Are you beginning to see where I’m taking this?
This is similar to the sequence of actions that occurs in a Network OperationsCenter (NOC). Monitoring is handled by network operations using Assurance tools that monitor and correlate events. Remediation is handled, once approved, by network engineering using some sort of device management or automation tool. Let’s take it one step further. A friend of mine once threw a paper airplane in class. This was detected and he was given a warning by the teacher (suppressed event). After a double dog dare he threw another one that hit her in the head. This was correlated with the previous event and led to escalation of a trouble ticket (go to the principal’s office). Because the principal had permission on file from my friend’s parents (Approval), my buddy got the paddle which meant a canoe paddle to the backside (remediation). He never threw another paper airplane in class. I didn’t just make that up.
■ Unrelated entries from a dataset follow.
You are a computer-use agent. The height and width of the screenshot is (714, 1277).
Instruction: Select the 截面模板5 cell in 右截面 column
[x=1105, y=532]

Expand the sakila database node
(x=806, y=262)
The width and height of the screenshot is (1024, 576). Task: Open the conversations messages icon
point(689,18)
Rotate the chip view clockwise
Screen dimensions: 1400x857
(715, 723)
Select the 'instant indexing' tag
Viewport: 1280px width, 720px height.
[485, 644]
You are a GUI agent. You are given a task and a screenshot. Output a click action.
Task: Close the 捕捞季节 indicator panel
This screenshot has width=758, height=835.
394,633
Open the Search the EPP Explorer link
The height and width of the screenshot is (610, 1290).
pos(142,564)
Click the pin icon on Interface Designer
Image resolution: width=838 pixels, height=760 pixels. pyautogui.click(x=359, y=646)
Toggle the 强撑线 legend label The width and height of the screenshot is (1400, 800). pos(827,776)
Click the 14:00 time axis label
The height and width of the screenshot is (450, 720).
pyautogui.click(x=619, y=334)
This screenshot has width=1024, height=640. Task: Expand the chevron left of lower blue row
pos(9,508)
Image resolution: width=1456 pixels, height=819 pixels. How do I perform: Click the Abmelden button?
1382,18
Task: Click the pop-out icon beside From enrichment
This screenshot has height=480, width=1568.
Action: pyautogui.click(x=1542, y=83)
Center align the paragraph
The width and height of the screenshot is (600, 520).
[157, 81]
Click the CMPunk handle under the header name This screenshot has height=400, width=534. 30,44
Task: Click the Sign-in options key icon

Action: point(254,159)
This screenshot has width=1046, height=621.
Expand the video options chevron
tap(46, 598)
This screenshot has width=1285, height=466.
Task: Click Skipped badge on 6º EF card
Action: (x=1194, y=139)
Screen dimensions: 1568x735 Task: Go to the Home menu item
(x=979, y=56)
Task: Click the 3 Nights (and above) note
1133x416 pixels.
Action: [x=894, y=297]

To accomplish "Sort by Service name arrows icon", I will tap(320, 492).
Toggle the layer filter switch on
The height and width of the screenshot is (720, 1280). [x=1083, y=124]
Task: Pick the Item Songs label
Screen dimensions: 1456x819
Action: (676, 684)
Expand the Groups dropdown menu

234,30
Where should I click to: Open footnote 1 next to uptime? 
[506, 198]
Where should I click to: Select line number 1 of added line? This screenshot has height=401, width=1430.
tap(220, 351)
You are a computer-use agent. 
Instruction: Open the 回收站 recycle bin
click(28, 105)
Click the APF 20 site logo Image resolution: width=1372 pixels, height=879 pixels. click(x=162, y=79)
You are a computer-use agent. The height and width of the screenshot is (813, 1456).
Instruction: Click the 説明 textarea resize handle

Assurance and Automation, the two main pillars of this dance are typically treated as two completely separate responsibilities handled by different personnel and different buying groups. The hand off from one to the other is usually manual. But it doesn’t have to be that way. There are out of the box tools and integrations that handle detection, correlation and remediation all while following ITIL best practices and process compliance. Here is an example:
Automated Fault Management
Change to network device is detected by Network Automation tool and sent to Event Management
Fault on that network device is detected by Network Management tool and sent to Event Management
Event Management correlates these events and automatically generates an Incident enriched with the relevant data.
Network Automation tool builds a script to remove the change to the network device that caused the outage. This can be done manually or automatically depending on site policy or severity of event.
Change Ticket with change details is created automatically
Once the Change Ticket is approved which again can be done manually or automatically depending on policy, the Network Automation tool sends the script to the network device
Change Ticket is closed automatically
Network Management tool detects that service is back up and automatically closes the Incident.
Note that there are points in this sequence where pauses can occur for manual action and review; however, if site policy allows it, the entire sequence could run automatically, taking full advantage of the automation tools (i.e.Network Automation in this example), assurance tools (i.e. Network Management and Event Management) and the service desk (i.e. Incident and Change management).
We have customers who are doing this level of automation today but the market has not nearly exploited the possibilities yet. Another example that customers are beginning to leverage is compliance automation where instead of a Fault being detected, acompliance violation in a device’s configuration is detected and auto-remediated.
So go forth and further automate your service operations by collapsing Assurance and Automation. It will keep you out of the Principal’s office. I double dog dare you.